Younger agencies might have a different strategic focus, orientated towards client acquisition and survival, rather than innovation projects with longer time horizons.

Innovate UK funding share by age

About the data

Innovate UK grant funding data includes the total amount of grant funding to agencies we have mapped and the public descriptions of the successful funding bids.

Our data on agency age is based on company births and deaths, as registered with Companies House.

Agency age and questions for the sector

The age data in this chapter raises one fundamental question that should be of interest to everyone engaged with the agency sector: what happens when the pipeline runs dry?

The fall-off in new agency formation could have an impact for those implementing the Industrial Strategy’s Creative Industries sector plan, as innovation in any sector depends on the entry of new businesses that can challenge established models.
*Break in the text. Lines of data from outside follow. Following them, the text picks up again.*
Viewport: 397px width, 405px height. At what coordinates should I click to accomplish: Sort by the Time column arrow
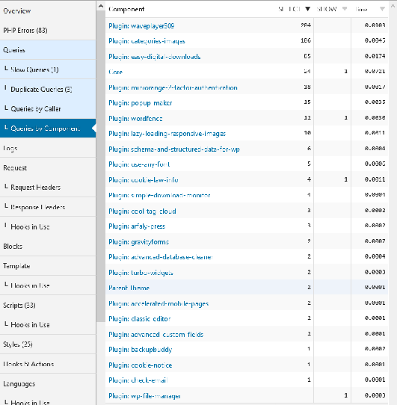pos(382,9)
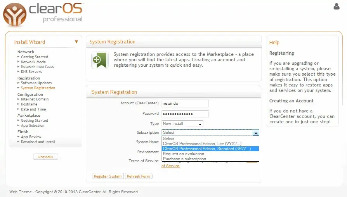This screenshot has height=197, width=347.
Task: Click the Password field
Action: coord(185,114)
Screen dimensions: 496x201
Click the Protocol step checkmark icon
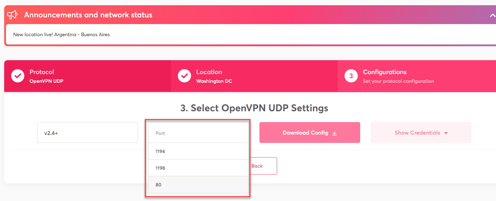pyautogui.click(x=17, y=75)

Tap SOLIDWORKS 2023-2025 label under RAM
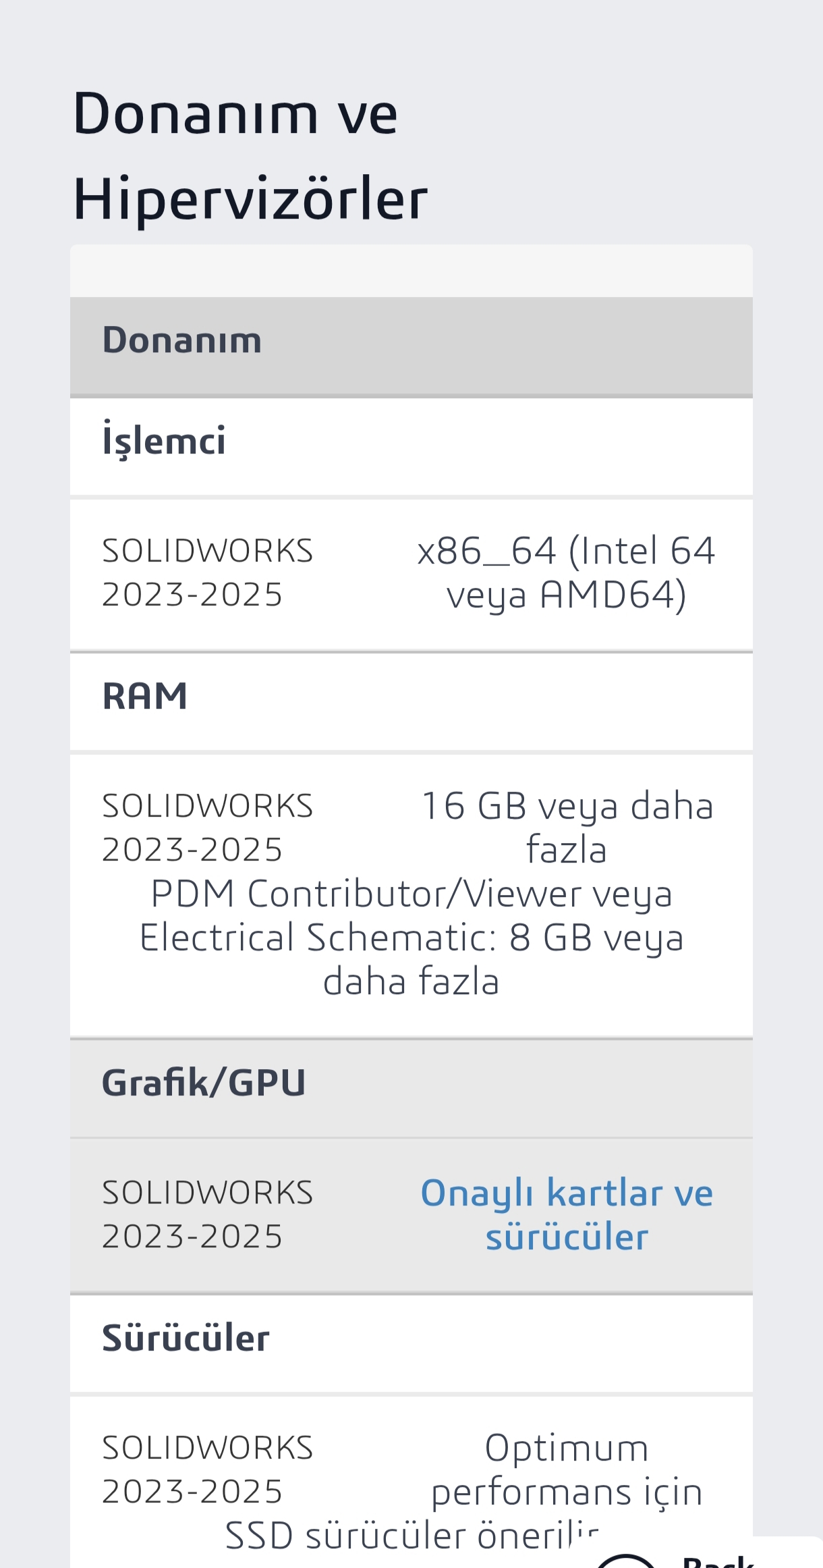208,827
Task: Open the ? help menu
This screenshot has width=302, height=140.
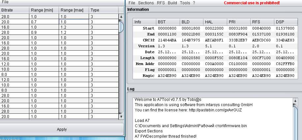Action: (x=194, y=3)
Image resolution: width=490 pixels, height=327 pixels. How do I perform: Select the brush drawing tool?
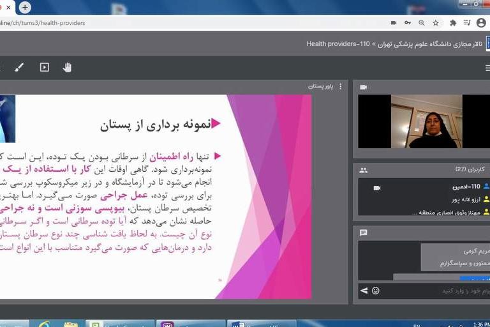[19, 67]
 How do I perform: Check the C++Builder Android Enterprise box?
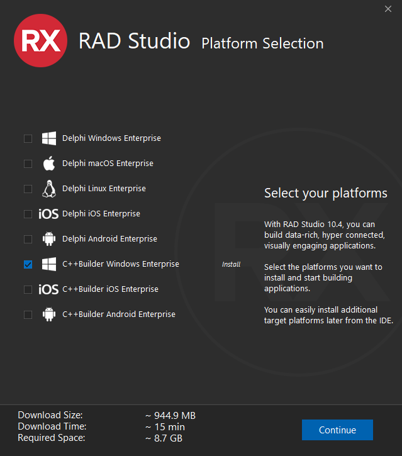(x=28, y=314)
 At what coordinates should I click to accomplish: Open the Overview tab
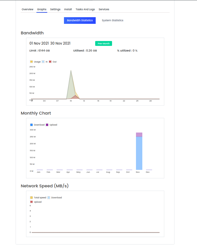click(27, 9)
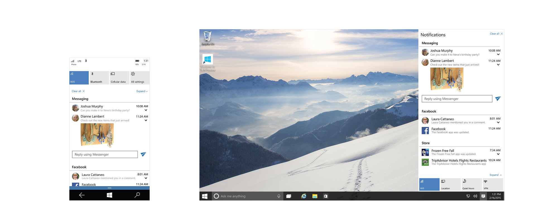Expand Joshua Murphy desktop notification chevron
Image resolution: width=558 pixels, height=223 pixels.
pos(498,55)
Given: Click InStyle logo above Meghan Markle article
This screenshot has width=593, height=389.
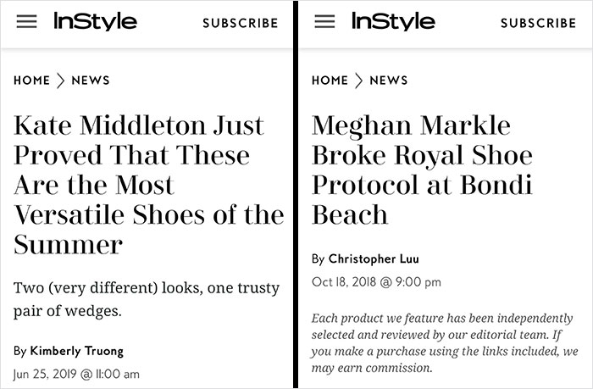Looking at the screenshot, I should [x=392, y=21].
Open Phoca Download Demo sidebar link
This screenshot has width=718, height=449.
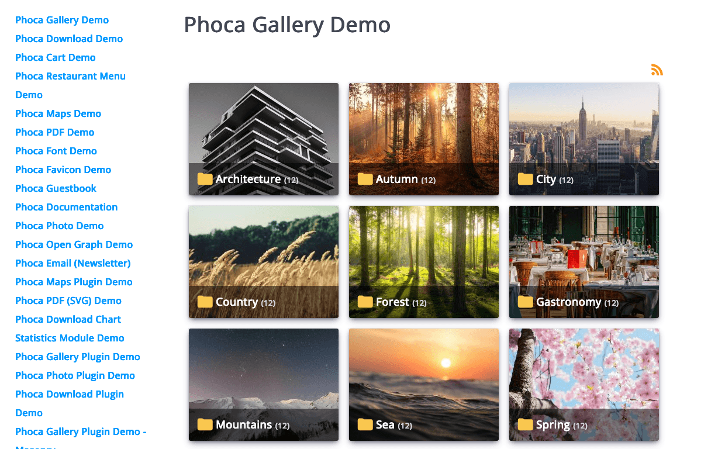pyautogui.click(x=69, y=39)
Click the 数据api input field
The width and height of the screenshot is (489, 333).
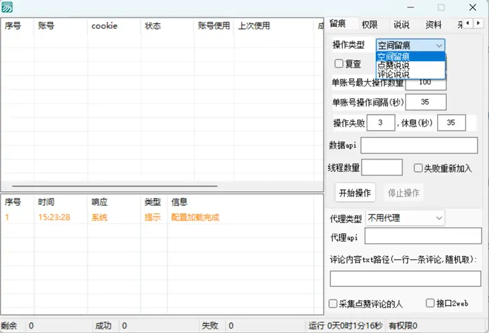(x=419, y=145)
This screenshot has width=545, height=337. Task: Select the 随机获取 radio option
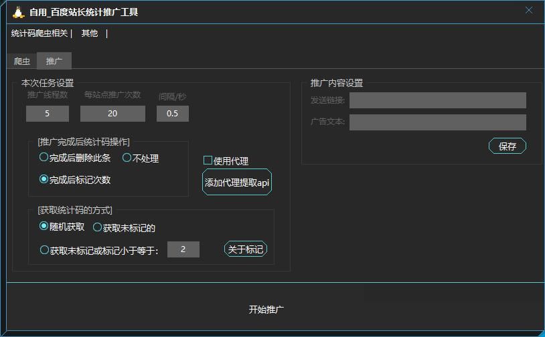44,227
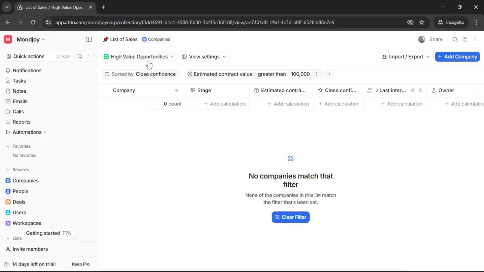Add calculation under the Stage column
Image resolution: width=484 pixels, height=272 pixels.
click(x=224, y=104)
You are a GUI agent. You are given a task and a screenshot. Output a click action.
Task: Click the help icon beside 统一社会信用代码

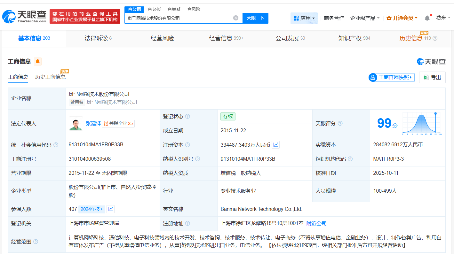[x=56, y=144]
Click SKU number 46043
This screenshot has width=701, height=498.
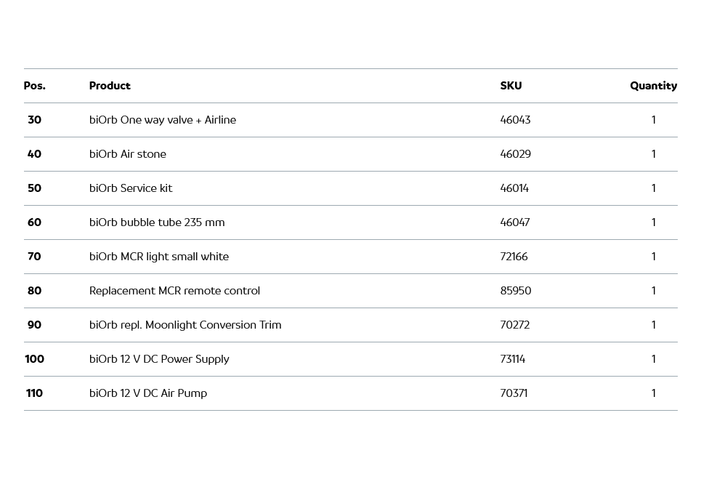(x=515, y=120)
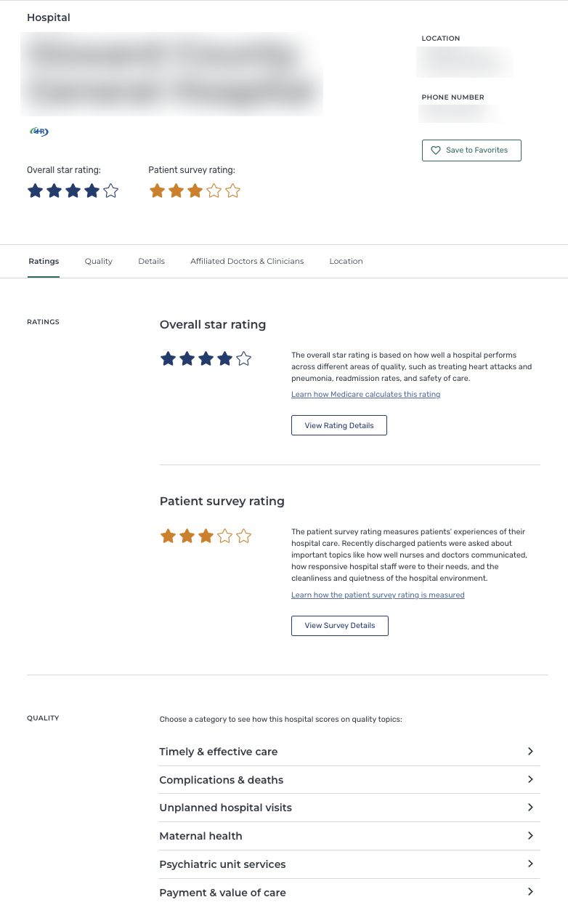Click the circular logo badge below hospital name
The width and height of the screenshot is (568, 921).
coord(38,132)
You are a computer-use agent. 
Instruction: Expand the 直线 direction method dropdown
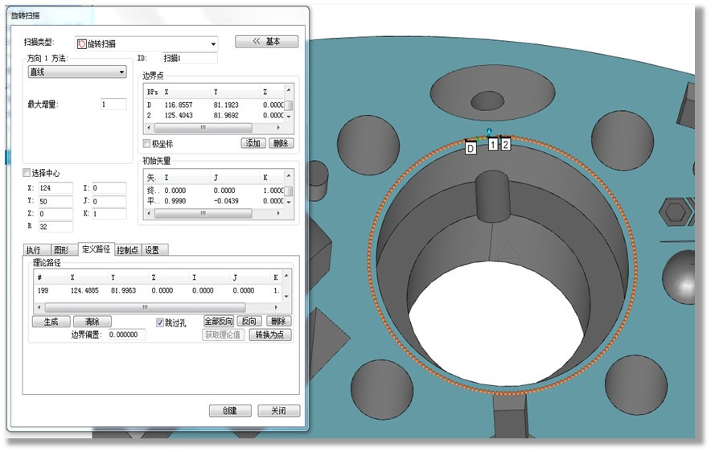122,72
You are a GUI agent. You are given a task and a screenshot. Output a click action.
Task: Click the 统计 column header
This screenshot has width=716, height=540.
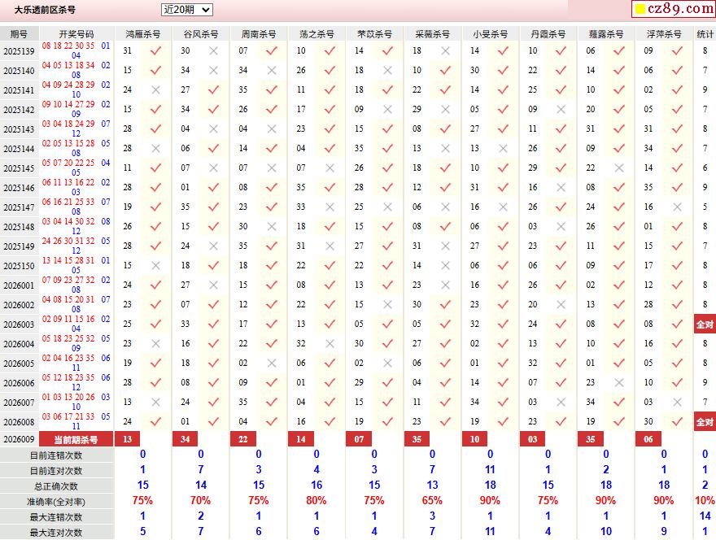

If the conditions for starting an agency have become markedly harder, then the strategy’s ambitions for the creative sector as a whole needs to engage directly with the formation question and not just the scale-up one.

For investors and those considering M&A activity, the concentration of both turnover and private investment in the oldest cohort suggests that the sector might be consolidating faster than it is renewing. And with a substantial proportion of those older agencies actively shrinking, it suggests a significant number of established businesses whose futures are uncertain. These trends also raise questions for both clients and agencies. Does consolidation make things simpler from a client perspective, or will it result in a more homogenous sector? And for existing agencies: is there a benefit to a less competitive environment with fewer players?